Die Einordnung des Woyzeck als Sozialdrama, wenn auch im Rahmen eines work in progress, das sich erst nach und nach ausgehend von einer vermeintlichen Eifersuchtsballade im ersten Handschriftenentwurf in diese Richtung mausert, ist ein hermeneutischer Notbehelf einer mehr oder weniger ratlosen Literaturwissenschaft bzw. Literaturkritik. Zwar kann man bei der Figur Louis als Vorläufer des Franz Woyzeck von einem veritablen Eifersuchtskomplex sprechen, gleichwohl veranschaulicht uns der Autor noch nicht im mindesten, worauf diese Eifersucht beruht,  wir sehen auf der Bühne keinen Liebhaber Margreths, keine Auseinandersetzung der konkurrierenden Figuren, all das kommt erst später. Ein Narr muss dem Hintergangenen auf die Sprünge helfen. Das zeigt deutlich, dass es sich hier nicht um eine konventionelle Eifersucht eines ausgepowerten Soldaten in Bezug auf einen virilen Vorgesetzten handelt, sondern um etwas Verdecktes. Dabei kann man heuristisch die Regel ansetzen: Je diffuser das Bild bzw. die Konturen des Affekts, desto geringer der Abstand der beteiligten Figuren. Übrigens gilt das auch für die Konturen des militärischen Kontextes, die nicht wirklich sichtbar werden, sondern merkwürdigen wie kompromittierenden Autoritätsverhältnissen eine abstrakte Kulisse verleihen.
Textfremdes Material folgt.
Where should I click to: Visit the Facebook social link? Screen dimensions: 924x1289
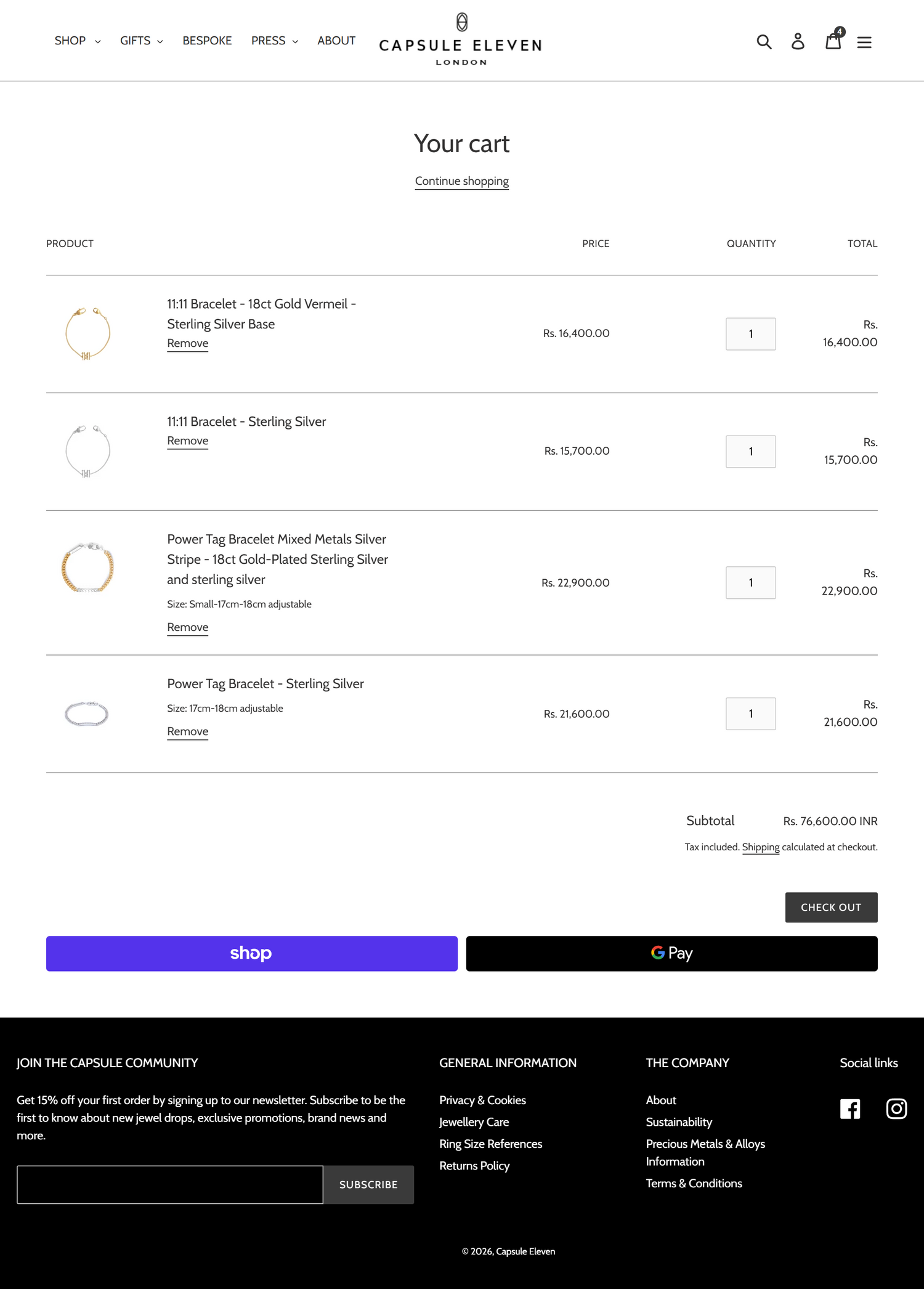pos(850,1109)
Wenn besagter Interpretationsansatz gegen diese offensichtlichen Tatsachen auf die Einordnung des Woyzeck als Sozialdrama beharrt, dann nur durch die starre wie dünne Säule, das Adjektiv "arm" einseitig als materiell arm zu lesen und jede metaphorische Bedeutung zu ignorieren, womit man sich gleichzeitig im Hinblick auf kompetente Rezeption total disqualifiziert.